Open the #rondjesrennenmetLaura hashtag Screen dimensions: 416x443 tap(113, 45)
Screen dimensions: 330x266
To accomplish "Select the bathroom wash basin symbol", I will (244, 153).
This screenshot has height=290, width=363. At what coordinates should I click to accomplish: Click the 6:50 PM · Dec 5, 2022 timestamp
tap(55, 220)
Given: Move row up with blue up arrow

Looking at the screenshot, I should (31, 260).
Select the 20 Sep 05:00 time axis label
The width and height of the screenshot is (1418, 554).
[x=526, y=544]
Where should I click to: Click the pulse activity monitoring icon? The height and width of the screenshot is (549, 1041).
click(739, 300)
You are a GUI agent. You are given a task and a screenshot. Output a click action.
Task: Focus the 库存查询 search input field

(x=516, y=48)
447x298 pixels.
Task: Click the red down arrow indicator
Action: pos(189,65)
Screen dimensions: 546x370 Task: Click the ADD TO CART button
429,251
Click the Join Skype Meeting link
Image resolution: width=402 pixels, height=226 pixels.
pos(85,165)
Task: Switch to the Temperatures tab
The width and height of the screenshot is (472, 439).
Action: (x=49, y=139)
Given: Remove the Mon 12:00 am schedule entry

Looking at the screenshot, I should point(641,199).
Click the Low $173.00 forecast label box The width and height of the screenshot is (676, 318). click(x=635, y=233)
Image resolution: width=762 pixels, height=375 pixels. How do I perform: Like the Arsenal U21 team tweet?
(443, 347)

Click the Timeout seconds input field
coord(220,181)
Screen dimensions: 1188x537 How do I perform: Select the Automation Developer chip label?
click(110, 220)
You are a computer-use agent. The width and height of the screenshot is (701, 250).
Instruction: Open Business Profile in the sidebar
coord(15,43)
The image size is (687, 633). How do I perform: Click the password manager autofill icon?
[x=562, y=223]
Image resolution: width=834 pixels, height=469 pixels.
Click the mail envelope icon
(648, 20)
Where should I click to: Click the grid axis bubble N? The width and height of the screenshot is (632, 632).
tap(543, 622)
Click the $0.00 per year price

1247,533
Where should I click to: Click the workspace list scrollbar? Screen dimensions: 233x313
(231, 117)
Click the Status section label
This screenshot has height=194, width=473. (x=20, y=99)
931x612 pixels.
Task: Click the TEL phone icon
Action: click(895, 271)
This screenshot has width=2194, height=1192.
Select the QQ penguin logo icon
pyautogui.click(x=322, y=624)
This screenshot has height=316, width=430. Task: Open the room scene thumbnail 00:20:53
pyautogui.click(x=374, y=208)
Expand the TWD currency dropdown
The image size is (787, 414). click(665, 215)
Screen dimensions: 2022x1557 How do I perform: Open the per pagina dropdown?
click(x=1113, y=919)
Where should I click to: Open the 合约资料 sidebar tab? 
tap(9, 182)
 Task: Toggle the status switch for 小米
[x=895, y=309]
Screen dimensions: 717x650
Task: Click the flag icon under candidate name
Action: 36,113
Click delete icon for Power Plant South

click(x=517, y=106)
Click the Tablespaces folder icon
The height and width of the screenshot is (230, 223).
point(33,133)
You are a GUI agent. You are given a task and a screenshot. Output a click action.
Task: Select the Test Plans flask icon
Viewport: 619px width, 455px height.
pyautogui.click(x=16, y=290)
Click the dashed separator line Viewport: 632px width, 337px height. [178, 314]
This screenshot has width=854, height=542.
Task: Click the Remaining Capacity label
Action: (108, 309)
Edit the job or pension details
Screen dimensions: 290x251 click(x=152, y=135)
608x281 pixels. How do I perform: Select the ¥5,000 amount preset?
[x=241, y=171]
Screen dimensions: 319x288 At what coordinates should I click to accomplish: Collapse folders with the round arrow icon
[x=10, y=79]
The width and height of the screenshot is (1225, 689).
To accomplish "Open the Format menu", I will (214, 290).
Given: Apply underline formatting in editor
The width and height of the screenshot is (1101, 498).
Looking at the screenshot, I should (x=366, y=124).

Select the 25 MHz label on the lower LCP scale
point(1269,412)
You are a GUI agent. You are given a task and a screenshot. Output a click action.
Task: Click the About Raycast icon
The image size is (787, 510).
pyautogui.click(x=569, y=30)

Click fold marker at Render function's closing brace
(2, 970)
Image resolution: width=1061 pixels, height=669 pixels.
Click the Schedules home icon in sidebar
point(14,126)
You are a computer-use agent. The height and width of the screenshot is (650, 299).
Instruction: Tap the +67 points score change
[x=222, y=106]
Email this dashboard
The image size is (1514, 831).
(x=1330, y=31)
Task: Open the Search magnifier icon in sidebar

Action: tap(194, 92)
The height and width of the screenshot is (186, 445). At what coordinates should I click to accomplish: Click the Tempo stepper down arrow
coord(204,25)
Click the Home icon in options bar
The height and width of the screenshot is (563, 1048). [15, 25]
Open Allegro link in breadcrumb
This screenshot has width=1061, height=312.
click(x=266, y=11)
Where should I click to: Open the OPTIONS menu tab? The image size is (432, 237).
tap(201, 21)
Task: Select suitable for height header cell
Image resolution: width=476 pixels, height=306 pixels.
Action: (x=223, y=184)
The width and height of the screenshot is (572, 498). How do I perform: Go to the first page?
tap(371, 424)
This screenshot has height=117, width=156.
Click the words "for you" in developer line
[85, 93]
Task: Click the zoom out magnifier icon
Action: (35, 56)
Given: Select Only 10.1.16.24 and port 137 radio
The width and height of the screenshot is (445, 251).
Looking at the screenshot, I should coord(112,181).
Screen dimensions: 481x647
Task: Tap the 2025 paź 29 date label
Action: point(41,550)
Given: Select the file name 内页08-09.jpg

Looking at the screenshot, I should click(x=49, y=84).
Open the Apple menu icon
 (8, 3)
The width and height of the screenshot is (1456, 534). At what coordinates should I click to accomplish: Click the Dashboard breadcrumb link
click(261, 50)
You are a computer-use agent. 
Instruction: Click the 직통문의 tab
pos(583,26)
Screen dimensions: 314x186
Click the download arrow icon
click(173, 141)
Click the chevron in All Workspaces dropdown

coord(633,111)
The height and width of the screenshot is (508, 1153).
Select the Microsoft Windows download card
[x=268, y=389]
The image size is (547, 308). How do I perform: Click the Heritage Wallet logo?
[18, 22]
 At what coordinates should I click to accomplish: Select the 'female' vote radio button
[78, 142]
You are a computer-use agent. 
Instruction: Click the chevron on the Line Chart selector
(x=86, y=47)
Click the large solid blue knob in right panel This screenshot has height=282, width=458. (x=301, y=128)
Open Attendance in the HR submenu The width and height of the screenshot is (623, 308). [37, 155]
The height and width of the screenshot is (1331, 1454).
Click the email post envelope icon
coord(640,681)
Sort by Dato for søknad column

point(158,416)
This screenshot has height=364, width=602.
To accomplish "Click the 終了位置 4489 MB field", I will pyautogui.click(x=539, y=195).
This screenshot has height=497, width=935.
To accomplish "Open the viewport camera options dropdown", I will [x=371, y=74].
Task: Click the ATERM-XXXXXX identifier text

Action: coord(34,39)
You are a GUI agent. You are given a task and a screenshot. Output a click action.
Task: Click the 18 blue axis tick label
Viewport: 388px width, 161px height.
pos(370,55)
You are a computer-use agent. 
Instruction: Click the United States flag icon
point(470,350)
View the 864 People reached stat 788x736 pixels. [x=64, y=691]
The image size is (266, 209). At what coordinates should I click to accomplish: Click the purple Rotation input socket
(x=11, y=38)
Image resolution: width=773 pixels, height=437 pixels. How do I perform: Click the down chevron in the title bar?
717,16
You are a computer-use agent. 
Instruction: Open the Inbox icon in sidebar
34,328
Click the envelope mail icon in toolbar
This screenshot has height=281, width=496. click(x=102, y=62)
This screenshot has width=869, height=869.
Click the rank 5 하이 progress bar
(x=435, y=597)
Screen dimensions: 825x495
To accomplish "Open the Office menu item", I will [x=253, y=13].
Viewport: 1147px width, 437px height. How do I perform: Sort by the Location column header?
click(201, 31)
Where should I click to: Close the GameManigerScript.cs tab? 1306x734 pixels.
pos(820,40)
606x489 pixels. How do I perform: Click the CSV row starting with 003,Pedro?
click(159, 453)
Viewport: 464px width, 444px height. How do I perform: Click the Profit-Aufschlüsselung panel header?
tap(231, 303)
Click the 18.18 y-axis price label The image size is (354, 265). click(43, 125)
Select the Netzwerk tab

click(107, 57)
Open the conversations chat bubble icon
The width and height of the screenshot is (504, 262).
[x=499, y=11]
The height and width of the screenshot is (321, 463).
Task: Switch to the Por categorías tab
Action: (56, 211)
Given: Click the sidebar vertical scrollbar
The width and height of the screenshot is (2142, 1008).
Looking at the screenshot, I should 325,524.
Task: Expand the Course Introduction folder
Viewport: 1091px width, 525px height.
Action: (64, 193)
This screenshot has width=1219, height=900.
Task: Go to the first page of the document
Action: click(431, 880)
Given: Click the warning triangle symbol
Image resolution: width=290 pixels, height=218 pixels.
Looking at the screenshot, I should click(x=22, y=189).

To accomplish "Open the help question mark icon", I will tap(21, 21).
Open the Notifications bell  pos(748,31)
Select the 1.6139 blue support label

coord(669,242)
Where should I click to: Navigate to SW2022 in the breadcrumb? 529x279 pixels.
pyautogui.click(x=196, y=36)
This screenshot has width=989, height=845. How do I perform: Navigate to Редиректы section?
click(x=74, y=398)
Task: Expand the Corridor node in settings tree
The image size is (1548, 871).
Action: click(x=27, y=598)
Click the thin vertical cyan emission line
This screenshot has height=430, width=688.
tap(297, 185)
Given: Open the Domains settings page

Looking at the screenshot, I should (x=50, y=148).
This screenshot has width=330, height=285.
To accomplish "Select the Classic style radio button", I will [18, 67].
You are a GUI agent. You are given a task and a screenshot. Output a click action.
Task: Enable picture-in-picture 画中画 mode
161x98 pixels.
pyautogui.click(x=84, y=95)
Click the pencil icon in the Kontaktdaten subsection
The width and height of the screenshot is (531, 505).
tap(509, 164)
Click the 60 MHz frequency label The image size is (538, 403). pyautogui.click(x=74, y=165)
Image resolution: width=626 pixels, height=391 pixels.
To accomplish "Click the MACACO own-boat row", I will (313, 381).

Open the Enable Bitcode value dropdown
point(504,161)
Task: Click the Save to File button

_ _ _ _

* [Exercise instructions]: Can you rewrite the records from the line containing "The height and width of the screenshot is (186, 445)." through the line containing "click(x=266, y=11)" as a JSON list of strings, one string per line and no blank lines?

* [Expected answer]:
[
  "The height and width of the screenshot is (186, 445). At what coordinates should I click to accomplish: Click the Tempo stepper down arrow",
  "coord(204,25)",
  "Click the Home icon in options bar",
  "The height and width of the screenshot is (563, 1048). [15, 25]",
  "Open Allegro link in breadcrumb",
  "This screenshot has width=1061, height=312.",
  "click(x=266, y=11)"
]